Project Details
Homelessness, health, and habitat in developing countries – evidence from administrative data in Brazil (H3Dev)
Applicant
Dr. Malte Becker
Subject Area
Economic Policy, Applied Economics
Public Health, Healthcare Research, Social and Occupational Medicine
Public Health, Healthcare Research, Social and Occupational Medicine
Term
since 2026
Project identifier
Deutsche Forschungsgemeinschaft (DFG) - Project number 577678713
Homelessness represents an extreme form of urban inequality that affects around 150 million people worldwide, the majority living in developing countries. Due to its immense health burden, homelessness is also considered a public health crisis. The number of people experiencing homelessness is expected to increase rapidly, as poorer countries quickly urbanize and climate-change-induced migration makes cities denser and more fragmented. However, empirical research on the drivers and consequences of homelessness remains limited by data constraints, which are particularly severe in developing countries.

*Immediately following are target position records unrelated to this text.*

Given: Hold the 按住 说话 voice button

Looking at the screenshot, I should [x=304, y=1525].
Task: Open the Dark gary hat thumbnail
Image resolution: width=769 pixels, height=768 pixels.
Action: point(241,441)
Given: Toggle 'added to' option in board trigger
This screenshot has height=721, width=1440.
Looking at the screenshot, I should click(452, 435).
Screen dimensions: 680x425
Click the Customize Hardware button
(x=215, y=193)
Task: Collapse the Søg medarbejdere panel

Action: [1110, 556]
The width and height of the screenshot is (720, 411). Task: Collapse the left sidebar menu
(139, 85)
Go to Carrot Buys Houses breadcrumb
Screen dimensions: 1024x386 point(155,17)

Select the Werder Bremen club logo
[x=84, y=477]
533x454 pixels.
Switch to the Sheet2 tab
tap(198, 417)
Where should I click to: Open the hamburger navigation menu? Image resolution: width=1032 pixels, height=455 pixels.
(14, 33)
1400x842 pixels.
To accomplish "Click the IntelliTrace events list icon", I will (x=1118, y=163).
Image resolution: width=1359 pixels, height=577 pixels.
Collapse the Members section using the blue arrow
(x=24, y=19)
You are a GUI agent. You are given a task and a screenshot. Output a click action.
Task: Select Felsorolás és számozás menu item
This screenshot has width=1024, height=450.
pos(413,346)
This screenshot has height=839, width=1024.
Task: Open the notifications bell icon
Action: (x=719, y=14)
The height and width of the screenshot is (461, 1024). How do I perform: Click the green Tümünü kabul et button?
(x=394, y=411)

This project addresses these gaps by leveraging unique administrative data from Brazil, a country that has seen a sharp increase in its homeless population and collects high-quality but underexplored administrative data on people experiencing homelessness. Using empirical methods from urban economics, health economics, and epidemiology, this project will: (i) provide the first large-scale evidence on the health burden of homelessness in a developing-country by using unique nationwide data on mortality of people experiencing homelessness and non-homeless individuals; (ii) investigate the long-term effects of deinstitutionalization — the shift from hospital-based to community-based psychiatric care — by exploiting a major Brazilian policy reform; and (iii) estimate the effect of weather-induced rural-urban migration on homelessness. Insights from this project will offer valuable lessons for policymakers from Brazil and from other developing countries in the region that rely on public healthcare and social policies to tackle the increasing burden of homelessness.